*Source data*
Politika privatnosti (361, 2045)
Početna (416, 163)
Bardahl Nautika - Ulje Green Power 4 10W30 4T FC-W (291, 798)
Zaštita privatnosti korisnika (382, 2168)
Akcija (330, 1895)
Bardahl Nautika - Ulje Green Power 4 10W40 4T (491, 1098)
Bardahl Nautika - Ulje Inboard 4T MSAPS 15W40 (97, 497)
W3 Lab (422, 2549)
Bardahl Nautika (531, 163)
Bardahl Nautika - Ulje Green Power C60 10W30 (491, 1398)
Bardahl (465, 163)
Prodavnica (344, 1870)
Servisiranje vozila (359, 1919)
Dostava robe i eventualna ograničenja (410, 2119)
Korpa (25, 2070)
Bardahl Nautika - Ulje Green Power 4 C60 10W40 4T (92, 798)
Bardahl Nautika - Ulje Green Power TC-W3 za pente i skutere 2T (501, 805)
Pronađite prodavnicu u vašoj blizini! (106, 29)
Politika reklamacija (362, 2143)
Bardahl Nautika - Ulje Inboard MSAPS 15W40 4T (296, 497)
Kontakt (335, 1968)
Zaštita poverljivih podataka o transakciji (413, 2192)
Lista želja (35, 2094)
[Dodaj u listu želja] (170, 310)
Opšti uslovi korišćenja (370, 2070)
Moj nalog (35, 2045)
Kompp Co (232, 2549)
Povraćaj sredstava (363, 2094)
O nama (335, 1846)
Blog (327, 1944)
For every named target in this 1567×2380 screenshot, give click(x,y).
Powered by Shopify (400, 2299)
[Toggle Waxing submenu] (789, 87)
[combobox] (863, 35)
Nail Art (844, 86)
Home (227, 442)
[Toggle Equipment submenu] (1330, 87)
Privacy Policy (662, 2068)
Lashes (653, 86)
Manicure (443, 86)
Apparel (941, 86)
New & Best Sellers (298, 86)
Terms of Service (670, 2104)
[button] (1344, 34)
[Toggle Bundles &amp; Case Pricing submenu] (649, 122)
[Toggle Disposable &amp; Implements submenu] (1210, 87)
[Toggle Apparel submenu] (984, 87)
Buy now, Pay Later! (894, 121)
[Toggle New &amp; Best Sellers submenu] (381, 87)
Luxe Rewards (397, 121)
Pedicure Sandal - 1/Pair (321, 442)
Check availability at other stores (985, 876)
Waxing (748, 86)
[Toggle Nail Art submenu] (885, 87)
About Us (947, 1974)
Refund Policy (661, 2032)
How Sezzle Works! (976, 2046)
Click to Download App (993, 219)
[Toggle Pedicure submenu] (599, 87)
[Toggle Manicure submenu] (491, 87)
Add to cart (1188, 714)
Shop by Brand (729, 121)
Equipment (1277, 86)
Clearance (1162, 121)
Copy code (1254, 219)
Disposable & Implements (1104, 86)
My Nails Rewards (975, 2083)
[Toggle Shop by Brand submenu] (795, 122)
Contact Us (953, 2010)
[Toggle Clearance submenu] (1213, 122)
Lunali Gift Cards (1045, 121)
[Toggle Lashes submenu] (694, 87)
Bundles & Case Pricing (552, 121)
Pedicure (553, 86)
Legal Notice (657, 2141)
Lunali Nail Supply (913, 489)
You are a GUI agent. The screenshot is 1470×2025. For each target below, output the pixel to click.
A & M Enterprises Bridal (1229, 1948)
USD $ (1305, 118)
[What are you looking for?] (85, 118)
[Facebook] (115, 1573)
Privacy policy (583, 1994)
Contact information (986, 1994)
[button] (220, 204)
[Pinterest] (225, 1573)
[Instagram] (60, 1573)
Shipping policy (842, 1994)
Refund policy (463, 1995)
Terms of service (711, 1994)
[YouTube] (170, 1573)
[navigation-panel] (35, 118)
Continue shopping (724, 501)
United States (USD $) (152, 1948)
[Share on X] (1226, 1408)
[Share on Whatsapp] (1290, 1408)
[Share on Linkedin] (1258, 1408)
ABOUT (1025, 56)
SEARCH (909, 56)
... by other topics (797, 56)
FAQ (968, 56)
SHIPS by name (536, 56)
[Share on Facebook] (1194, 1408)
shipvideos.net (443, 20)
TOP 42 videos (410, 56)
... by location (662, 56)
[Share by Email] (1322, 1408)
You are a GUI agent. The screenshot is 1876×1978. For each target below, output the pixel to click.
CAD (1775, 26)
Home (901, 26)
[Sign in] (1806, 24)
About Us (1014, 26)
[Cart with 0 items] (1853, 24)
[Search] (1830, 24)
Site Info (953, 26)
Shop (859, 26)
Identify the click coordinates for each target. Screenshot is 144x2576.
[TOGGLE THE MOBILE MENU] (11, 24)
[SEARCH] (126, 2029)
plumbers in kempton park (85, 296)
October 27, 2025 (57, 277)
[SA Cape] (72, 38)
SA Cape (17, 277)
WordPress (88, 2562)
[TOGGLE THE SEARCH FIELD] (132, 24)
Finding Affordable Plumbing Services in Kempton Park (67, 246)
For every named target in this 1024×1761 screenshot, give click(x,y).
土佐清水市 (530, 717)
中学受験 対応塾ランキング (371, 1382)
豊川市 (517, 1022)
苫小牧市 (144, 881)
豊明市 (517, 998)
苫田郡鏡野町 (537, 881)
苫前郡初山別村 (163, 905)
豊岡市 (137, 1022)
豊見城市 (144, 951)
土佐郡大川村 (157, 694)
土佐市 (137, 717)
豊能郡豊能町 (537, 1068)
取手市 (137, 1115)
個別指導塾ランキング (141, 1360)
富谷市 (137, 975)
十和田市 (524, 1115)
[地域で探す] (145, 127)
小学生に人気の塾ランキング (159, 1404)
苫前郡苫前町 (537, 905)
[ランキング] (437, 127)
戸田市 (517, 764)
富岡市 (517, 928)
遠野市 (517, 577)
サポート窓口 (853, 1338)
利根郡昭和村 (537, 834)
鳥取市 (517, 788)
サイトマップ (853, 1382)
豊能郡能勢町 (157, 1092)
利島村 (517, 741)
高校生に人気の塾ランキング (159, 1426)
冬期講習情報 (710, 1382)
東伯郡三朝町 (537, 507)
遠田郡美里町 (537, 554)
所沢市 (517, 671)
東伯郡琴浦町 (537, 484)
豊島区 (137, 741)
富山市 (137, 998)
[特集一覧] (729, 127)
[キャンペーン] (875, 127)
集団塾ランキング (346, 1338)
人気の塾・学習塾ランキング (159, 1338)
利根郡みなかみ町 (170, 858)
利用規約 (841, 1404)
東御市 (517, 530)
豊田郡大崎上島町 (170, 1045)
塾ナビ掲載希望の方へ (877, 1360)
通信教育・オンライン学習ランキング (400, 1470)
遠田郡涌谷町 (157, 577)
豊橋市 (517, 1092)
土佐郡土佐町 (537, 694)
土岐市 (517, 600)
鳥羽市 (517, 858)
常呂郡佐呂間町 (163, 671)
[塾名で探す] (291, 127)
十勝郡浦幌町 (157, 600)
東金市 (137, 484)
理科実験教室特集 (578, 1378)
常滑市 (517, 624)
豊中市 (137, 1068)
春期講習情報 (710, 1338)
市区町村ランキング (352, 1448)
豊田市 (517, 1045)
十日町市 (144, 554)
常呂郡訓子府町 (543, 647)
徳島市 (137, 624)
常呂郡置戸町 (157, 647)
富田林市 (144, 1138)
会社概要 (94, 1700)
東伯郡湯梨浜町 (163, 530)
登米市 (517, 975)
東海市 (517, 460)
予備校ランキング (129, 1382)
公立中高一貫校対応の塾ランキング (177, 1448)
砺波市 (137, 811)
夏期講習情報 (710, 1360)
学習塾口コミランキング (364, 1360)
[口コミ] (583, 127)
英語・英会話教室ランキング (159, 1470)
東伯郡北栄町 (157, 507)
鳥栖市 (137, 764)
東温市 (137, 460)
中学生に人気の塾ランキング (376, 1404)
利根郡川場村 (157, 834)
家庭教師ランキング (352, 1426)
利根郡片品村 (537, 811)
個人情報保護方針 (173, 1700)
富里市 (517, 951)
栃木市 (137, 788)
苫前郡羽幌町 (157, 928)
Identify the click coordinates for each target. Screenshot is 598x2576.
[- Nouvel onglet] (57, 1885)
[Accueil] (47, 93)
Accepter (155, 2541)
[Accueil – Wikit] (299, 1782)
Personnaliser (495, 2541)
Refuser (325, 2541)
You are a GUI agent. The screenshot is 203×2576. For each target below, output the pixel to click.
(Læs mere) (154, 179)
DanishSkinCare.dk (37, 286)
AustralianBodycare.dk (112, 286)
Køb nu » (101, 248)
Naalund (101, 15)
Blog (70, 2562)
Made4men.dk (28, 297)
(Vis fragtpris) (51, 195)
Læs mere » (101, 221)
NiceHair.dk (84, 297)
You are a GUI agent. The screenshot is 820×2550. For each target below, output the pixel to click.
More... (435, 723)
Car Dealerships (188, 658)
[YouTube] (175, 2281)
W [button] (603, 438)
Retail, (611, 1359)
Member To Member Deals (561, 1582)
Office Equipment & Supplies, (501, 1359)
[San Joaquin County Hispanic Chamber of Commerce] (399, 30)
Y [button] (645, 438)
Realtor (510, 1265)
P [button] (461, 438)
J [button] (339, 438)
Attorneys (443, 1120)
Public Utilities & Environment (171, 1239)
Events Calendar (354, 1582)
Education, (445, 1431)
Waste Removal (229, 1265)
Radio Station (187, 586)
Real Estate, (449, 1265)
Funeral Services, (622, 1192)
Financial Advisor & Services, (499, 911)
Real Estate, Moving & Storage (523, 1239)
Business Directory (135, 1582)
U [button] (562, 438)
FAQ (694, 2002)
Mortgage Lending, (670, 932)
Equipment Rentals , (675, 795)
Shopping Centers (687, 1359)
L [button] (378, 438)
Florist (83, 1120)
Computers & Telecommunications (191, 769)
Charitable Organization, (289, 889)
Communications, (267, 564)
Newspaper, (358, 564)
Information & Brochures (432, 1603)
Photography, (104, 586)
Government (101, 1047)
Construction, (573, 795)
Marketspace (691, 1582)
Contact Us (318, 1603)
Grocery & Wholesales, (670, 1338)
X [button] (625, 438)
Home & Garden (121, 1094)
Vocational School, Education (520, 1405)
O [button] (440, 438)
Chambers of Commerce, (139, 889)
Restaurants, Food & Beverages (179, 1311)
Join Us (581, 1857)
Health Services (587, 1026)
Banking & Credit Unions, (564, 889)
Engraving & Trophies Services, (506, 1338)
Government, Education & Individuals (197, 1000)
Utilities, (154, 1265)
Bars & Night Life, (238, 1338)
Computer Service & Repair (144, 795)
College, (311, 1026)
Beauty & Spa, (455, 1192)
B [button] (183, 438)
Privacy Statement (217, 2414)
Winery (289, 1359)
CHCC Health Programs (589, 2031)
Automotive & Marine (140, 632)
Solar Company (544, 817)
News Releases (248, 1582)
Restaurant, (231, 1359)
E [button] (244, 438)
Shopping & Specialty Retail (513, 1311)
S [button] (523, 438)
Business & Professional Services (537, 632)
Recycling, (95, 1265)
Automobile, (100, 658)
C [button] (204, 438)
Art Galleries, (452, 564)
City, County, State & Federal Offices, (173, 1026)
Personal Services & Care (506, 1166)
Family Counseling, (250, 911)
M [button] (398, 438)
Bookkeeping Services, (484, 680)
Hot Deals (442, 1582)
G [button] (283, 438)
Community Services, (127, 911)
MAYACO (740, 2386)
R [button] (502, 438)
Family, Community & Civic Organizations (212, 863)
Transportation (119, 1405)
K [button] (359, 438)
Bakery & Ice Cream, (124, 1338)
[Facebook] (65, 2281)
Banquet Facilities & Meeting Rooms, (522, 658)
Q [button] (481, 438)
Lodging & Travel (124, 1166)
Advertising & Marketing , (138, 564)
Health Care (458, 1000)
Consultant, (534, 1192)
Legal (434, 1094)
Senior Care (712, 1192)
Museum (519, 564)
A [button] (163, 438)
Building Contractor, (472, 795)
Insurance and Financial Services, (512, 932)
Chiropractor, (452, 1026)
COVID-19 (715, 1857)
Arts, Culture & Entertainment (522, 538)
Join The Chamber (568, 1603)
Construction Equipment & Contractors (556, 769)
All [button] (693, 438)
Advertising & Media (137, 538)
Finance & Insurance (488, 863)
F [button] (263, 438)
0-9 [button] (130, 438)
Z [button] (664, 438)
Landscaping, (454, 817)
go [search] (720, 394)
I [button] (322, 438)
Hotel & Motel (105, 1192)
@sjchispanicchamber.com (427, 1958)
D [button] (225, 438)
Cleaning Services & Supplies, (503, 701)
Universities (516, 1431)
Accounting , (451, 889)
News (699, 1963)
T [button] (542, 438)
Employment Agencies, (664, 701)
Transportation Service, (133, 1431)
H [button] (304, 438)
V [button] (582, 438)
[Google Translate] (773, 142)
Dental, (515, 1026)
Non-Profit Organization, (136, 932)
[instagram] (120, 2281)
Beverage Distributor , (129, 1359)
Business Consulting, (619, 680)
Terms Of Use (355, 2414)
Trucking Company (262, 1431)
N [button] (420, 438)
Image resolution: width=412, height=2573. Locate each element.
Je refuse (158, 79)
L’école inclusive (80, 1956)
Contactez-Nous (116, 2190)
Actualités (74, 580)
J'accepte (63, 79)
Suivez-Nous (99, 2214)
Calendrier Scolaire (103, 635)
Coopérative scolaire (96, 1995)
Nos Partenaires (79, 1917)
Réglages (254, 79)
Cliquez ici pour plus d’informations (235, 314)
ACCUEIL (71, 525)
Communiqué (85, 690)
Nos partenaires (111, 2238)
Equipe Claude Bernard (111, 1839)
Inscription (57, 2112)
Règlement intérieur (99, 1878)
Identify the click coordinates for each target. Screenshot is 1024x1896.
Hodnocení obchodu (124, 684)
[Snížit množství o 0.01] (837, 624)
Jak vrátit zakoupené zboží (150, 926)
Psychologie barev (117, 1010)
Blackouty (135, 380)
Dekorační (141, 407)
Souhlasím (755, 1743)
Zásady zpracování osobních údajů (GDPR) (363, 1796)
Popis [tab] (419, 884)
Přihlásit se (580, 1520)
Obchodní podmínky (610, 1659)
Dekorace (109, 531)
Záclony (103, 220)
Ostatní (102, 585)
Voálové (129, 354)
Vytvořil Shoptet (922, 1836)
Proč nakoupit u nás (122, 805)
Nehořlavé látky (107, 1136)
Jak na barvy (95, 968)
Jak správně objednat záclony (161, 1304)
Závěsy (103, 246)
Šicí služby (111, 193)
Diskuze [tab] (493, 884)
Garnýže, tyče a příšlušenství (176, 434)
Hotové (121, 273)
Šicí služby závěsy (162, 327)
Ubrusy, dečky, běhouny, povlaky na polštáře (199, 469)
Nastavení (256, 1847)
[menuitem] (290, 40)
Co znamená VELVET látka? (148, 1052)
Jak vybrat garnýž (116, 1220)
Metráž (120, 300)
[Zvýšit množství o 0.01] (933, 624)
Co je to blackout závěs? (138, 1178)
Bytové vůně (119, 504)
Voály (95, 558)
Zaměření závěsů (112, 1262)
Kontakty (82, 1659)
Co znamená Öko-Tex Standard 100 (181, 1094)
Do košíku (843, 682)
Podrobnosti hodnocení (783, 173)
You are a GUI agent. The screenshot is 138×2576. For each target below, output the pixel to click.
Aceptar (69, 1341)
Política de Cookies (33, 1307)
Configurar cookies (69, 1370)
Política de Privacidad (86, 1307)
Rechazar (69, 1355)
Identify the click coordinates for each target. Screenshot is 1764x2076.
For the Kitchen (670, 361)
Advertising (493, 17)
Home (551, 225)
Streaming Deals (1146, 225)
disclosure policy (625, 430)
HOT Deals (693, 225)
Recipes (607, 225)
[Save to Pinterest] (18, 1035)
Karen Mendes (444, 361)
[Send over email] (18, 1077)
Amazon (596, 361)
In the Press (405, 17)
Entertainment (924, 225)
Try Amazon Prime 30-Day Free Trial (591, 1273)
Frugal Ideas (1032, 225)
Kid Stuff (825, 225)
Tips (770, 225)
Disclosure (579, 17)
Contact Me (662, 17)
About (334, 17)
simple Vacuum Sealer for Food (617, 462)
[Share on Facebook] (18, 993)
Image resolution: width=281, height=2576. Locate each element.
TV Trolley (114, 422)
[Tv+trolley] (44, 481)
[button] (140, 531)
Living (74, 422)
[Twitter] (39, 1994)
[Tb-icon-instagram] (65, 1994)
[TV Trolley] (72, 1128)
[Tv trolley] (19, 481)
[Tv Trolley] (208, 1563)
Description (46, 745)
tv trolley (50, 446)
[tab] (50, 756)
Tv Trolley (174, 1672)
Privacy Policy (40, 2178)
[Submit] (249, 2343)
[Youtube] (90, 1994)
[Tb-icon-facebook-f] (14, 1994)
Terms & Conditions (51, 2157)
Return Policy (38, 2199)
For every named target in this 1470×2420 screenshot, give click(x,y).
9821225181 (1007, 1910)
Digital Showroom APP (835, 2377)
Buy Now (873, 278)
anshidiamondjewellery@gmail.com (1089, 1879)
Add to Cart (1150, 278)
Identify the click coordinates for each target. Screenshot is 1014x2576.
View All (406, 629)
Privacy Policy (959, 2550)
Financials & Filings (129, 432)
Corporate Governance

*Exercise aim*
Would you print, exactly as written, every line above from the one holding "About Us (947, 1974)" through the one holding "[Instagram] (60, 1573)", with both included and no other lines?

*Written answer*
About Us (947, 1974)
Refund Policy (661, 2032)
How Sezzle Works! (976, 2046)
Click to Download App (993, 219)
[Toggle Pedicure submenu] (599, 87)
[Toggle Manicure submenu] (491, 87)
Add to cart (1188, 714)
Shop by Brand (729, 121)
Equipment (1277, 86)
Clearance (1162, 121)
Copy code (1254, 219)
Disposable & Implements (1104, 86)
My Nails Rewards (975, 2083)
[Toggle Shop by Brand submenu] (795, 122)
Contact Us (953, 2010)
[Toggle Clearance submenu] (1213, 122)
Lunali Gift Cards (1045, 121)
[Toggle Lashes submenu] (694, 87)
Bundles & Case Pricing (552, 121)
Pedicure (553, 86)
Legal Notice (657, 2141)
Lunali Nail Supply (913, 489)
You are a GUI agent. The screenshot is 1470×2025. For each target below, output the pixel to click.
A & M Enterprises Bridal (1229, 1948)
USD $ (1305, 118)
[What are you looking for?] (85, 118)
[Facebook] (115, 1573)
Privacy policy (583, 1994)
Contact information (986, 1994)
[button] (220, 204)
[Pinterest] (225, 1573)
[Instagram] (60, 1573)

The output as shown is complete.